# Alternate Flasher Circuit?



## THE TYCO MAN

Is there anybody who makes or sells a circuit for a better alternate flashing blink on a crossing signal? Something that will run at the usual volts and amps? I got a diagram for alternate flashers and only good for 1.5V and LED's.


----------



## rkenney

There are a ton of flasher circuits out there. The simplest alternating flasher circuits use two transistors and are called 'push/pull' oscilators. They can be had for LEDS or bulbs. 

Here is the one I happen to have on hand, a google search for alternating flasher circuits will bring up more.


----------



## T-Man

For bulbs this will work.

Use the tag search for 154 crossing, or 154 for more info. These are Lionel threads but will apply to you.

Or you can buy.

I do like the little transistor flasher!:thumbsup:


----------



## THE TYCO MAN

How would I wire this into a crossing gate? I got my hands on one and see a wire grounds to the base and the other wire feeds the bulbs. Not too much of an alternate flash, the 2 just blink with each other.


----------



## mikek

I just made this one, it's simple, works or 12 and 9 volts. Weak on 6 volts. I think it will drive regular bulbs.
98 ohms is good instead of the 50k pot.


----------



## gunrunnerjohn

Here's one for incandescent bulbs. Obviously, any DC supply could be used, you don't have to use a transformer and bridge rectifier. If you have a filtered DC supply, you can omit the bridge and the 1000uf capacitor.


----------



## DonR

rkenney said:


> There are a ton of flasher circuits out there. The simplest alternating flasher circuits use two transistors and are called 'push/pull' oscilators. They can be had for LEDS or bulbs.
> 
> Here is the one I happen to have on hand, a google search for alternating flasher circuits will bring up more.

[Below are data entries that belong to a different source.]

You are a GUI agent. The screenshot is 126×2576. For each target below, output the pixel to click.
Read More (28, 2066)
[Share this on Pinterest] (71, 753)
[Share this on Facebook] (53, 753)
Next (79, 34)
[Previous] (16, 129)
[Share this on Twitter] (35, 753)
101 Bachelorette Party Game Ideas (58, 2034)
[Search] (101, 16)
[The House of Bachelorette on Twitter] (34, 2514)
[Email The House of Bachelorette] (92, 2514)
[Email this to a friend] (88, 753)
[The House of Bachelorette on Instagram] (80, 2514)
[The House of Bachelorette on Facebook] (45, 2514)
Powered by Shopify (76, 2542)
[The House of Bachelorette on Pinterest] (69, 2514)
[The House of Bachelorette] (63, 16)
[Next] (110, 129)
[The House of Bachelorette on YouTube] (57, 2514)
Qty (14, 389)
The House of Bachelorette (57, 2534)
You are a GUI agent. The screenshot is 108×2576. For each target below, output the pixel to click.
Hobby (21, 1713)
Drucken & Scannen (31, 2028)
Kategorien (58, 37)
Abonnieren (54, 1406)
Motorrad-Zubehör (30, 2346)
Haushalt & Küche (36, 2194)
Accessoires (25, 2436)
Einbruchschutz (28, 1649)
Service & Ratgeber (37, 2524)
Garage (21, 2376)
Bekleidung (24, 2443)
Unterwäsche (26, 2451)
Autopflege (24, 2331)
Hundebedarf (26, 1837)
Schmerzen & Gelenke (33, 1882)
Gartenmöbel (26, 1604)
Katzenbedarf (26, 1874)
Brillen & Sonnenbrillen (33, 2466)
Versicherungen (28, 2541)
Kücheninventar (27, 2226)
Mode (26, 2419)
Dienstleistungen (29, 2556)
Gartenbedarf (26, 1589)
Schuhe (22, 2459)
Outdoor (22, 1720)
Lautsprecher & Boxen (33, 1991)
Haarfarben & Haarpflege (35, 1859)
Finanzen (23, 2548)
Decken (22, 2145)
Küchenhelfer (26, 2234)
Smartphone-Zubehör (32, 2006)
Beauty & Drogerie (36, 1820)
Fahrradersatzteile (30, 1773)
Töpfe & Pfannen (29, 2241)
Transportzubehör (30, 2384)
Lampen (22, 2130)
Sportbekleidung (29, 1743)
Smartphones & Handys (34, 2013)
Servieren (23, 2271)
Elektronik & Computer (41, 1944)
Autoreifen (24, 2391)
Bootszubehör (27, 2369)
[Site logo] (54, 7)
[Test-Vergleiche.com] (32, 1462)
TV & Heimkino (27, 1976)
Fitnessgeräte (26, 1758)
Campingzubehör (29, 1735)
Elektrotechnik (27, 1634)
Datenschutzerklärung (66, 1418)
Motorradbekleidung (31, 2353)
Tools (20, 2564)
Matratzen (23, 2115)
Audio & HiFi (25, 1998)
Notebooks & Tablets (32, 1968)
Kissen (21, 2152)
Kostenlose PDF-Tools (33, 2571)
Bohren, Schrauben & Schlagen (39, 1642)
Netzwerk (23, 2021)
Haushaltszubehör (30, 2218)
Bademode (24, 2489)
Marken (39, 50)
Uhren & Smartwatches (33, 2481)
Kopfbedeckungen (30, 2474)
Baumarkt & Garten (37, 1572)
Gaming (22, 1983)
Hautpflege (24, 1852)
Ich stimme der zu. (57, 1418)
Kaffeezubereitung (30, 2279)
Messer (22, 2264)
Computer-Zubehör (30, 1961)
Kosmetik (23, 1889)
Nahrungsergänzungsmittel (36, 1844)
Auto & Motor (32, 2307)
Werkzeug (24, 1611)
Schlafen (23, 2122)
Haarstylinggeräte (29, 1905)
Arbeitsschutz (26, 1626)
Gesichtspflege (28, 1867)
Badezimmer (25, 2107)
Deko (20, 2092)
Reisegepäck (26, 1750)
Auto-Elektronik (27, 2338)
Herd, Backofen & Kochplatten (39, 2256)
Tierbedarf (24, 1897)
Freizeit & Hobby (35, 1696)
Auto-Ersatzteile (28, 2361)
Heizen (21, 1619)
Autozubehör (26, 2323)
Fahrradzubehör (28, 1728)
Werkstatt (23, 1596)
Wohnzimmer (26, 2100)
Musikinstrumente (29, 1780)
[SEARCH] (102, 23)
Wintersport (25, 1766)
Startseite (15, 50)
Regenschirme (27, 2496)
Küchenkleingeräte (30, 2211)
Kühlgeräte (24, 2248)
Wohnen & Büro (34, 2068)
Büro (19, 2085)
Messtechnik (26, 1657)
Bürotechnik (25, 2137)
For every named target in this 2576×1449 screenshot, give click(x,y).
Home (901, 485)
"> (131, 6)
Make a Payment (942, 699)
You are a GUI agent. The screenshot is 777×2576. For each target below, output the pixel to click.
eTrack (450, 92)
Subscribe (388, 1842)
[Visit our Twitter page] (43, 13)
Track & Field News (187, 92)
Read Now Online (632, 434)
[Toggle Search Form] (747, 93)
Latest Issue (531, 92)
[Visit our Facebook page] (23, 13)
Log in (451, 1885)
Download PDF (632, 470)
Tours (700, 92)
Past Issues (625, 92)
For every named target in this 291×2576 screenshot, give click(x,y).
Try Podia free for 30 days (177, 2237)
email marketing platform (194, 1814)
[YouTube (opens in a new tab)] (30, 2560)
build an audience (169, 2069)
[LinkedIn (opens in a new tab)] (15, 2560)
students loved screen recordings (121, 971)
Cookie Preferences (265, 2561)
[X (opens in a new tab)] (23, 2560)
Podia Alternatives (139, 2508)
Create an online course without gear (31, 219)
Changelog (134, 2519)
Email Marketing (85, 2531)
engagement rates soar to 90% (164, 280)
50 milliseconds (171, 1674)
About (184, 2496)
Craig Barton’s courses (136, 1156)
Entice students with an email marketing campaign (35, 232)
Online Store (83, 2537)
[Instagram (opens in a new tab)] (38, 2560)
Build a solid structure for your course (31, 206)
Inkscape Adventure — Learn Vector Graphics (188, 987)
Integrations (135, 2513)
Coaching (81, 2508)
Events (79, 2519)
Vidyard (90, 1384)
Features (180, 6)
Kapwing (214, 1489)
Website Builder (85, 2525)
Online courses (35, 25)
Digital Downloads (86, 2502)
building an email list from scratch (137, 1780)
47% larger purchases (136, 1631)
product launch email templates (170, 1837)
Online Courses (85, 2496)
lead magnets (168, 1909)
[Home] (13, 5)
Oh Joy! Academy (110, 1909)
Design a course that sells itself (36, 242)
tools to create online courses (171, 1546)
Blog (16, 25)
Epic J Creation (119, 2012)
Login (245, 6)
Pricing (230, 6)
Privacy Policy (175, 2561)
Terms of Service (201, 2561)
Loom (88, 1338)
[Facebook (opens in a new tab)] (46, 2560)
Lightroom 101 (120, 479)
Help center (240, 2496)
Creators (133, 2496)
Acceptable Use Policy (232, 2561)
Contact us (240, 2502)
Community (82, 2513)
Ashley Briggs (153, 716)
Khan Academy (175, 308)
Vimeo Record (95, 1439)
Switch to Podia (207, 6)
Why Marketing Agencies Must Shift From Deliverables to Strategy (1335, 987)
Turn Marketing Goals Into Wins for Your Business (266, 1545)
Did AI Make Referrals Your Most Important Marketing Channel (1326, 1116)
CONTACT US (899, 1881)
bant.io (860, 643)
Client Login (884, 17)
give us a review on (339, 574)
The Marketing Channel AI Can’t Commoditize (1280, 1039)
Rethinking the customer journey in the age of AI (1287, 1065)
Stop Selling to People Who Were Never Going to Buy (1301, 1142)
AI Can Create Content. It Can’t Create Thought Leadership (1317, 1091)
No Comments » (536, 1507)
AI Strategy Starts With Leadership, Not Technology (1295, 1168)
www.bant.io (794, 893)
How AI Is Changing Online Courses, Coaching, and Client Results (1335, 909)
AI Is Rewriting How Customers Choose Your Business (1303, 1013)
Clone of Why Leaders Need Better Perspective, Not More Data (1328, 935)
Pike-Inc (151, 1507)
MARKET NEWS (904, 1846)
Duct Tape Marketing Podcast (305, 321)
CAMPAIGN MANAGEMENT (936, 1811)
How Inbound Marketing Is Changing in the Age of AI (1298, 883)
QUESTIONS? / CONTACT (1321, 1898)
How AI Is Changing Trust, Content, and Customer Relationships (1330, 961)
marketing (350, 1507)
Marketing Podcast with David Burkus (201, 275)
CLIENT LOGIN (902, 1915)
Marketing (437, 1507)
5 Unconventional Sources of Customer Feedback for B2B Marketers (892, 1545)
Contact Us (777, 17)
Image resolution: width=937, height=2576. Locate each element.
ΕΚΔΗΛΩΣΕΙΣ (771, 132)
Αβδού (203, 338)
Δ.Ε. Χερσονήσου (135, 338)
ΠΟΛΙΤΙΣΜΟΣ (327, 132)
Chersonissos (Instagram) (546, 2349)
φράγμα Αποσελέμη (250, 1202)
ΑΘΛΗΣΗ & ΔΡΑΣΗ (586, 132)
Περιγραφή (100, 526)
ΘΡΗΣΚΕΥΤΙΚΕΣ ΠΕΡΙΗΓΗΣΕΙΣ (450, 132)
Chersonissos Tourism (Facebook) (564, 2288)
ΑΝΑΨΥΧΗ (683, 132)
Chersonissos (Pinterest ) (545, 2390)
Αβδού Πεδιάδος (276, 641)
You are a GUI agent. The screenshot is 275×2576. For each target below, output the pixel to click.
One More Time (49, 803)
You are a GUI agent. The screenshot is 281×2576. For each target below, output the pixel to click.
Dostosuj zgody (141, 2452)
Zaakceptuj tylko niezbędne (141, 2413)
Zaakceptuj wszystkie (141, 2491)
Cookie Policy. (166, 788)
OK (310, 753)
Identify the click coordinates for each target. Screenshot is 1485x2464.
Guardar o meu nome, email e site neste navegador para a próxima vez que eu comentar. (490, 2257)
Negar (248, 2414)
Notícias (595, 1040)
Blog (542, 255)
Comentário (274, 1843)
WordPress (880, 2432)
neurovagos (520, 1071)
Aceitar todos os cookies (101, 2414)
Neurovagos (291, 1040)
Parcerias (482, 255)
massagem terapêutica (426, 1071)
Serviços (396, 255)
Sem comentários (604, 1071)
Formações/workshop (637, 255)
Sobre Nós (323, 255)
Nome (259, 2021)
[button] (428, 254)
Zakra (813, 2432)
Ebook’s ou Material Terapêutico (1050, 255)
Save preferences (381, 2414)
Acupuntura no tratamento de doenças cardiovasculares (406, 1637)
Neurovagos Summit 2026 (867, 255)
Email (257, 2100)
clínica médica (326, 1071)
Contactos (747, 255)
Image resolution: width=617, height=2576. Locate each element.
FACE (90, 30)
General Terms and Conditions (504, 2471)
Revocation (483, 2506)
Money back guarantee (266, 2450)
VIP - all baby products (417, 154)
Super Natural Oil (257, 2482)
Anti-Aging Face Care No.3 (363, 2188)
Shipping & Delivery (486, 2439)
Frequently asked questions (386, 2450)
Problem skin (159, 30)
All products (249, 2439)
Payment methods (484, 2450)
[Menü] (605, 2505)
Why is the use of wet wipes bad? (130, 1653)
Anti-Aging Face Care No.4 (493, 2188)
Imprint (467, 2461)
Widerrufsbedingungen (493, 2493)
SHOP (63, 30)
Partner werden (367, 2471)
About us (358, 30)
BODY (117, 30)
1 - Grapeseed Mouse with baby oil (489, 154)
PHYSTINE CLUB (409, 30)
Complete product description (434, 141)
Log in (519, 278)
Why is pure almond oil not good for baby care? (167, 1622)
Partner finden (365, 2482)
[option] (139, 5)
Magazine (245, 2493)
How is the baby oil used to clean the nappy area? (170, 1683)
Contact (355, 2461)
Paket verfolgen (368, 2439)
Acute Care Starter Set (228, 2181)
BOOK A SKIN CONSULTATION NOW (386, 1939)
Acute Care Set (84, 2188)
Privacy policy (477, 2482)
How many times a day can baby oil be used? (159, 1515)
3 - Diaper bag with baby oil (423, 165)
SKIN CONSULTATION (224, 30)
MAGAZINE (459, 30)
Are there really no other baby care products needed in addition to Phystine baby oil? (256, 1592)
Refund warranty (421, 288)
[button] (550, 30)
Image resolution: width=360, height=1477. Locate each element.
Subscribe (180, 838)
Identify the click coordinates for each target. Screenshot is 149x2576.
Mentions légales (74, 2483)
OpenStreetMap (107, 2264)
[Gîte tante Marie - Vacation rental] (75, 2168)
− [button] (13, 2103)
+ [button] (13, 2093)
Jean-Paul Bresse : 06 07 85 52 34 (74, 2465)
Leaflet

I've been hoping to run across a simple flasher circuit.

There will be two crossing signals, thus 4 LEDs. Is the second
pair simply paralleled with the ones in your circuit. Would
that change any resistance or cap values?

Also, I have a very good 12 V dc supply. Would that be
too high for this circuit? if so, what resistance would bring
it down to 9 v?

Don


----------



## gunrunnerjohn

Just put two LED's in series on each leg, they'll flash together. For red LED's, that circuit should have enough voltage, for white ones, you'd probably want 12 volts as a supply. The resistors are fine if you have two LED's in series, for a single colored LED and 12V, I'd use maybe 560 ohms for the 470 ohm resistors.


----------